[Collected data entries]
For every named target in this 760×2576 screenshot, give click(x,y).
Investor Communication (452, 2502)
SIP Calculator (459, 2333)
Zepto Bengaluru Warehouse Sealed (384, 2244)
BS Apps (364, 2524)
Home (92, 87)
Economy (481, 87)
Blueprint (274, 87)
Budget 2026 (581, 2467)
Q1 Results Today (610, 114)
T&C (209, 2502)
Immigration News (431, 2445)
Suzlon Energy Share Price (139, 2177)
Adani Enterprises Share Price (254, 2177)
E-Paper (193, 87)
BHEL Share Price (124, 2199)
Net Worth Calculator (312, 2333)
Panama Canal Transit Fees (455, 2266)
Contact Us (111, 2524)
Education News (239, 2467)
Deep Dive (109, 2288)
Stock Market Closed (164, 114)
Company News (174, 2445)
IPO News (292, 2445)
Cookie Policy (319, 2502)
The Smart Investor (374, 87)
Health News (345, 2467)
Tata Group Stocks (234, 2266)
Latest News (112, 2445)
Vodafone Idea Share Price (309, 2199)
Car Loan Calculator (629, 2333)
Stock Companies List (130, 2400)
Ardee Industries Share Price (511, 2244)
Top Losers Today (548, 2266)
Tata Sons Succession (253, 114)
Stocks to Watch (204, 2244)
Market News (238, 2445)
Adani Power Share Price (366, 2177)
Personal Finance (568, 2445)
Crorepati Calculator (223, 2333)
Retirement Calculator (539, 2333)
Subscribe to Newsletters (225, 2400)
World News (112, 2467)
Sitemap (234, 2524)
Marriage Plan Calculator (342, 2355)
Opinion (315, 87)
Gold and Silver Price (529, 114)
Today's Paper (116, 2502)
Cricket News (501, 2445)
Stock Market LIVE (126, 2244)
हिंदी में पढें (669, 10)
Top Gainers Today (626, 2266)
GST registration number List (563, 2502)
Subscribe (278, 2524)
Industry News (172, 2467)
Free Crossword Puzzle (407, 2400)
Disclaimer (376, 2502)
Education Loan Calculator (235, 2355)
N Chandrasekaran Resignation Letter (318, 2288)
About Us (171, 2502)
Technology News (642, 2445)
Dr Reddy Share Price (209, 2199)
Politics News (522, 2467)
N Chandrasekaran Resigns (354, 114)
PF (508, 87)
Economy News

■ Task: When a line of the data holds the string "Loan", pick it out and copy it.

■ Answer space:
Car Loan Calculator (629, 2333)
Education Loan Calculator (235, 2355)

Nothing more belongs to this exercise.